Diferentemente de quase todos os outros ministérios bolsonaristas, o da Saúde não foi completamente desmantelado. Mandetta é médico, tem um perfil mais discreto e não se mete em seguidas polêmicas como os demais ministros. Até agora, apesar do deboche do presidente diante da pandemia, o ministério tem tomado as medidas necessárias para enfrentá-la. Não é difícil imaginar o tamanho do colapso que estaríamos vivendo agora se um olavista feito um Weintraub da vida, que destruiu o corpo técnico do MEC em nome de uma caçada aos comunistas, estivesse à frente da Saúde. E olha que não corremos esse risco por muito pouco.
Após a eleição, Henrique Prata, um fazendeiro que administra o hospital do Câncer de Barretos, era um dos cotados para assumir a pasta.
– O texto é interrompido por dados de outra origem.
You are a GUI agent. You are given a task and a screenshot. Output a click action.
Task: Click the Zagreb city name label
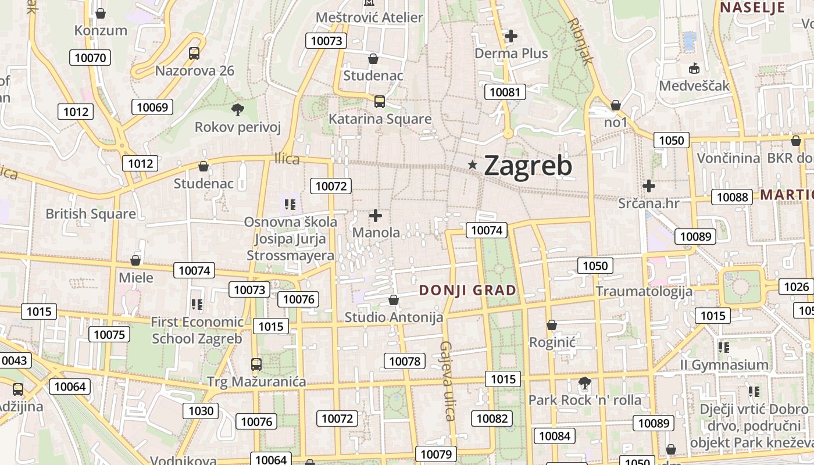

À época, Prata se disse alinhado ao bolsonarismo e afirmou que estava “preparado por Deus” para “virar o ministério do avesso”. Disse ainda que o único livro que lê “todos os dias é a bíblia”. A gente já sabe onde essa conversa termina.
O fato é que nós somos governados por um bando de gente fora da casinha. Decisões importantes para a nação são tomadas nas coxas, com base em boatos e ideias estapafúrdias que circulam em correntes de WhatsApp. Em pleno surto da pandemia, Bolsonaro viaja, não cumpre os protocolos recomendados pela OMS — claro, é considerada uma entidade comunista — e traz o coronavírus ao país junto com sua comitiva. O bolsonarismo agora tenta disfarçar a incompetência com que trataram o caso investindo ainda mais na guerra de narrativas. Não é para menos: os últimos anos mostram que o método da mentira tem triunfado. Como bem disse Ciro Gomes, o Brasil é um Boeing pilotado por um chimpanzé.